October 2nd, 2006 (03:13 pm)
current song: Open up your heart - The Rapture

Ran to store early, trying to reset myself.
Gotta wake up early tomorrow--but 'nearly' close tonight,
second to last cut....

Bought more hangers, less 'collective' on floor.
Things are finding their places.

More Dog Pills, the folks at the pharmacy are familiar with me now and no longer eye
me and my ID when I buy my Claritin-D. (Do I look like someone making meth???
I'm holding a helmet, wearing a work shirt from a place two blocks away, and buying
5 days worth of allergy meds???)

Fluffy clean towels now, laundry laundry laundry!

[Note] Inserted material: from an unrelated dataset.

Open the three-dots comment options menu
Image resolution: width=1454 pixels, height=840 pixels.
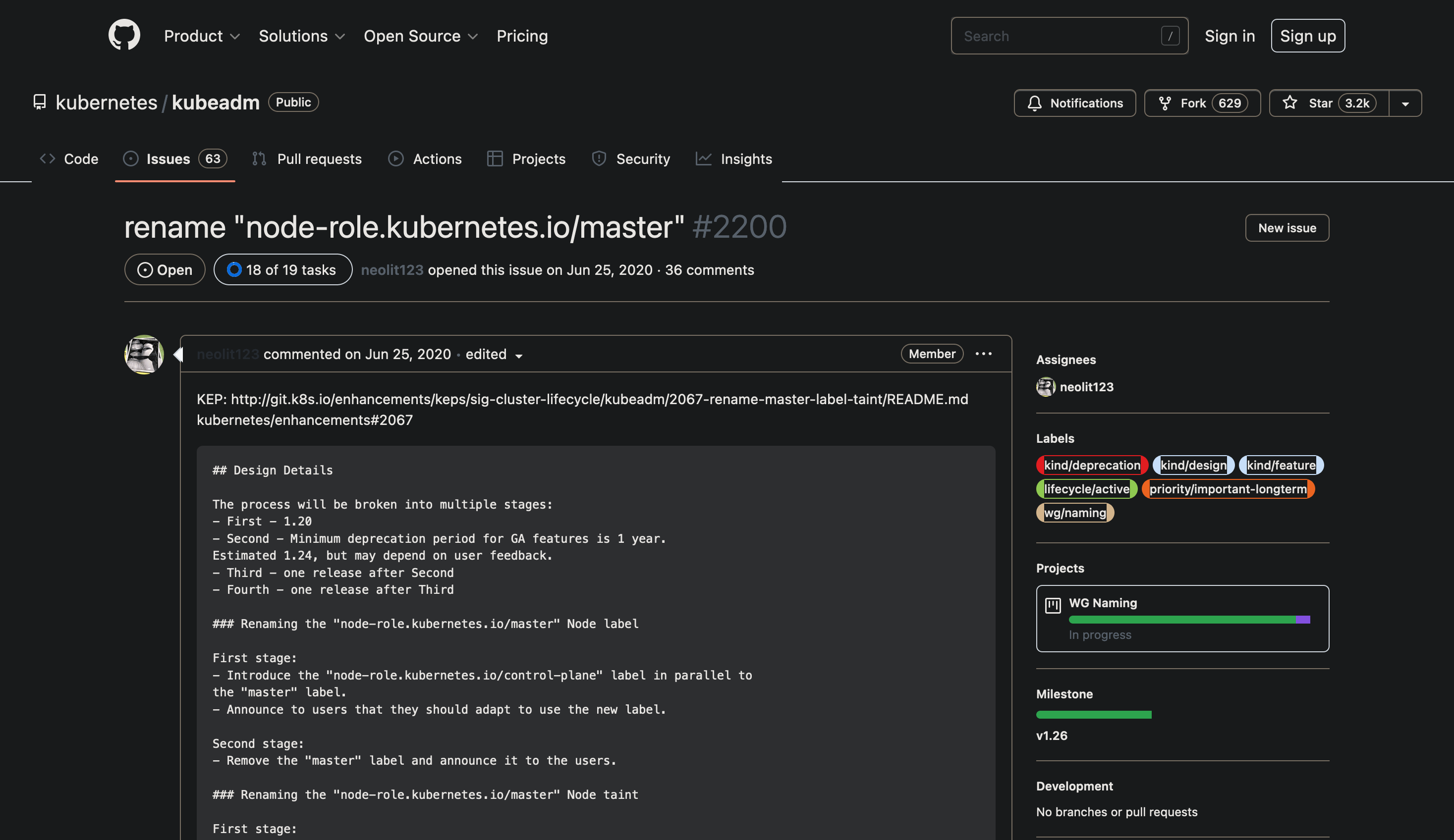click(983, 354)
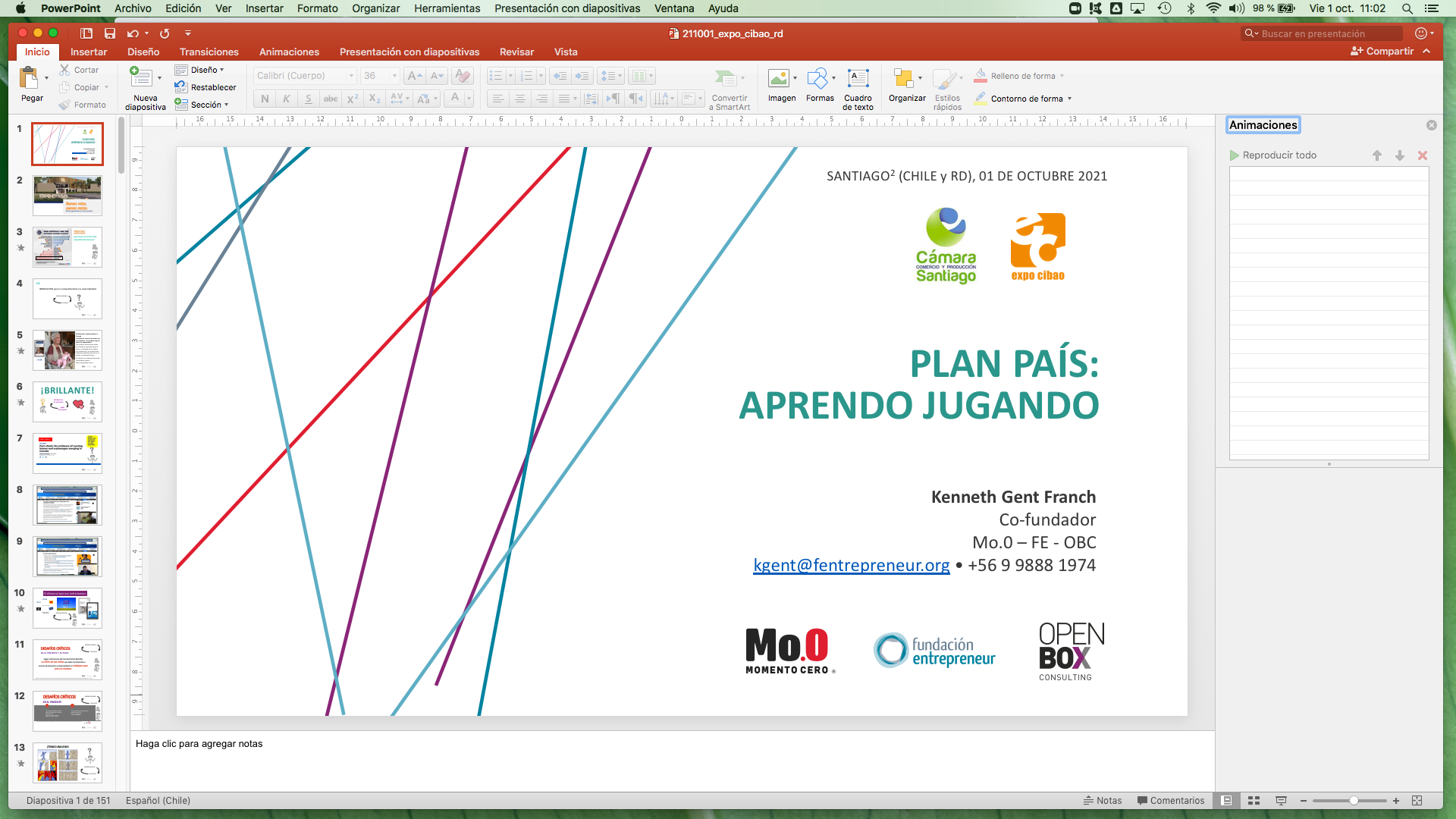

Got light bulbs, light will be on when I come home tonight at 2 AM, ready to crash and
wake up at 9 AM to do it all over again...So disheartening to come home to a dark
doorway.

Coffee filters, coffee...Orange juice.

Only so much can be lashed to the scooter...
Want time with Boy, so we can take the truck and get what we need.
Groceries, maybe even LUXURIES?
Mostly just want time with Boy.

Still. Days filled with stuff done, ZER satisfying.

Finding a rhythm.

Finding myself and my Joy again.
Focus.

Must discover chest of drawers for Boy...Something cool!
The room just shrugs at all the clean clothes now.
Hangers can only hang what the closet will hold.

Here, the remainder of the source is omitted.